#### TO BE DONE:
Return each line below that contains the word "accomplish".

══ DATA EXTRACT ══

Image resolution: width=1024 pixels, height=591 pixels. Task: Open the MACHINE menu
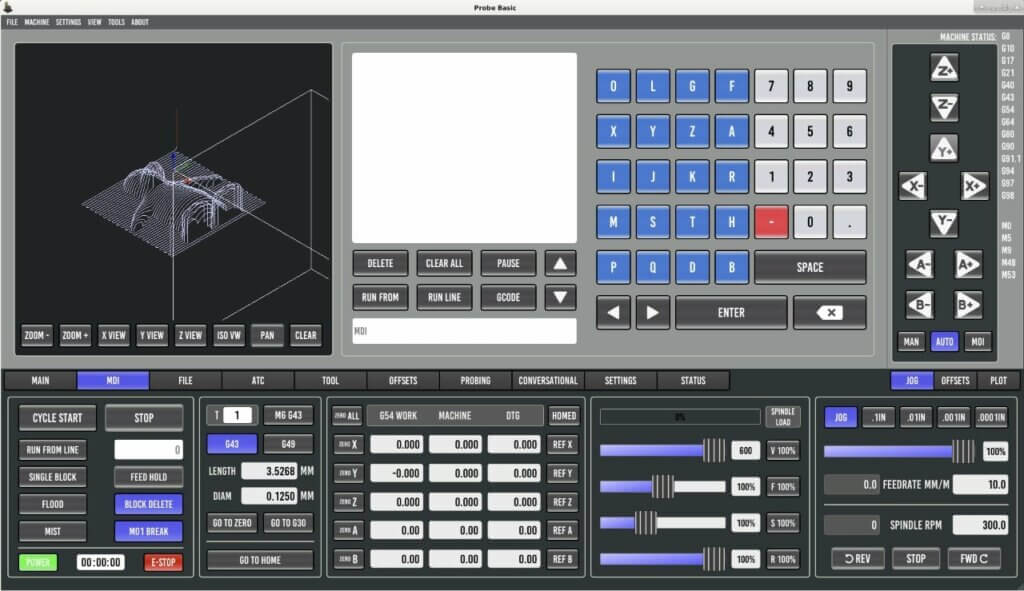[35, 21]
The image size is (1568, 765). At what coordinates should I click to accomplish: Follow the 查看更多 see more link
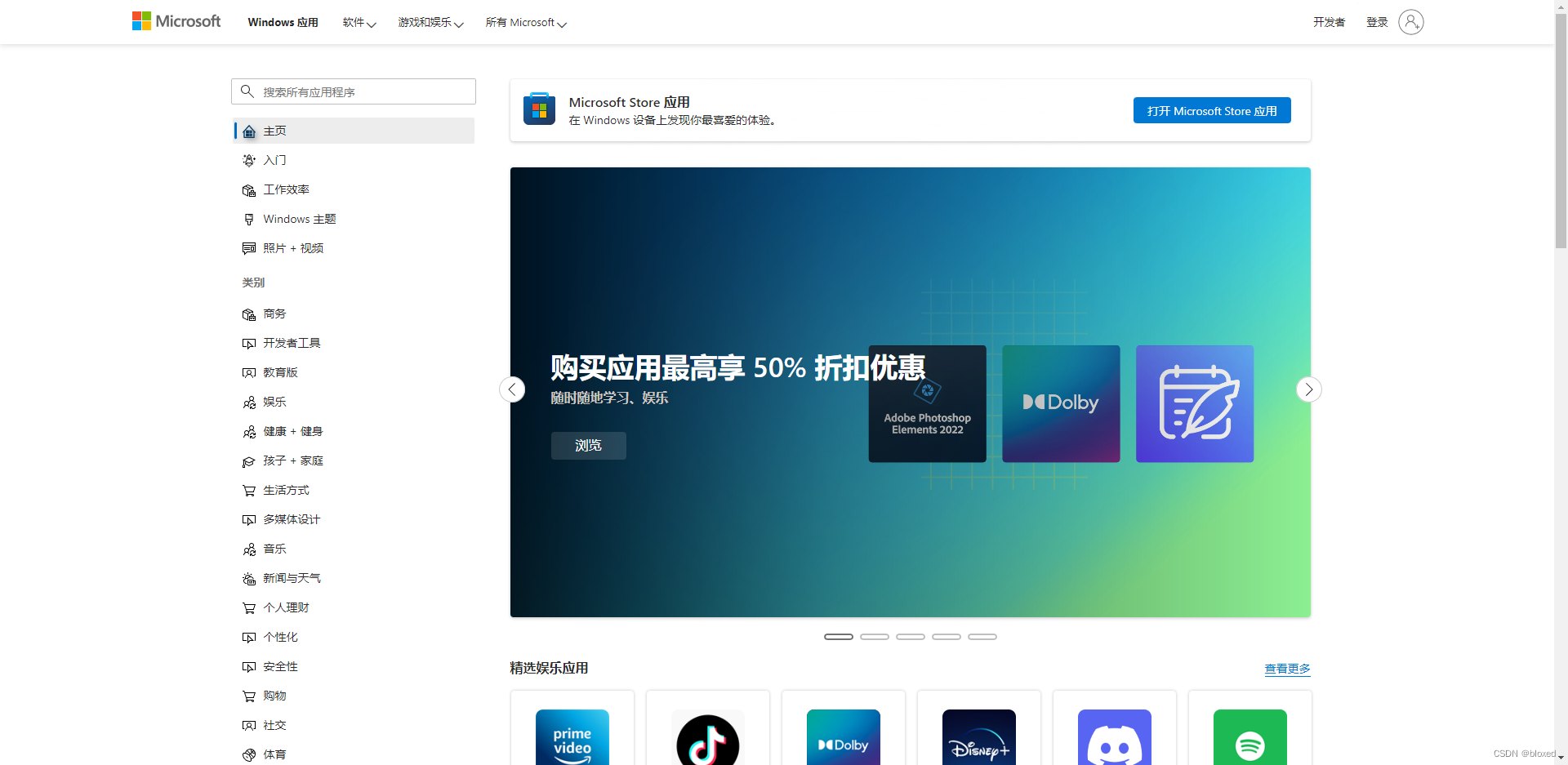pos(1286,668)
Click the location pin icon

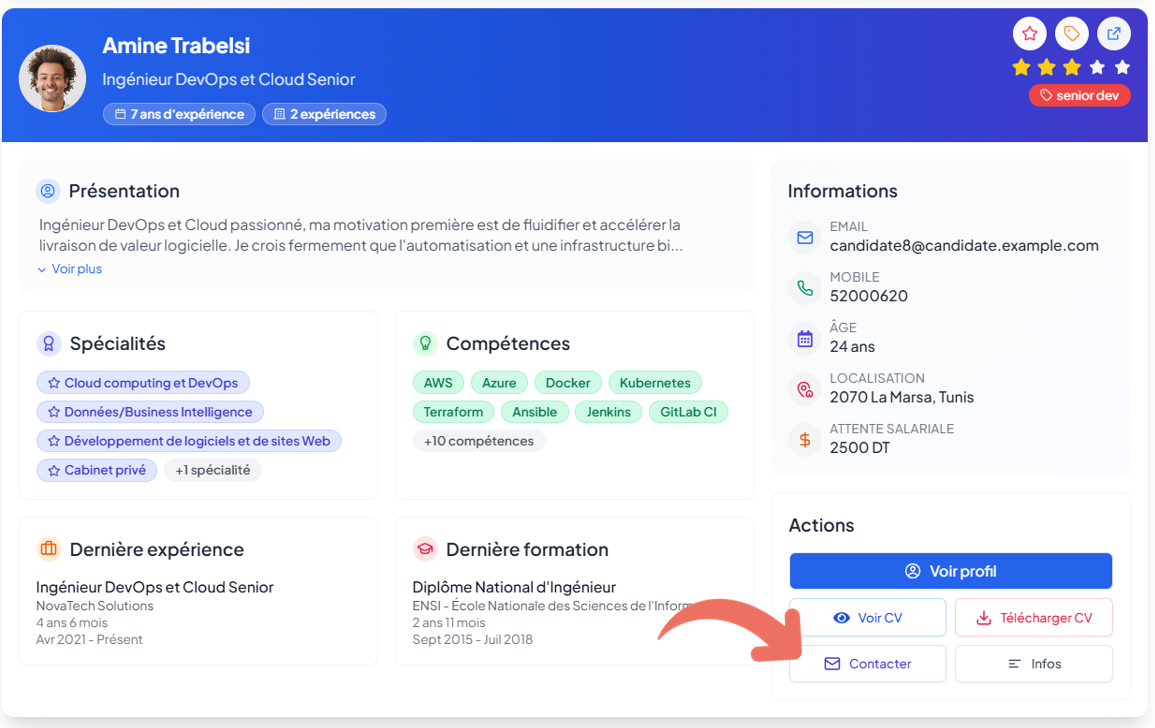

═══

#### TASK OUTPUT:
The image size is (1568, 765). At what coordinates should I click to accomplish: Follow the 查看更多 see more link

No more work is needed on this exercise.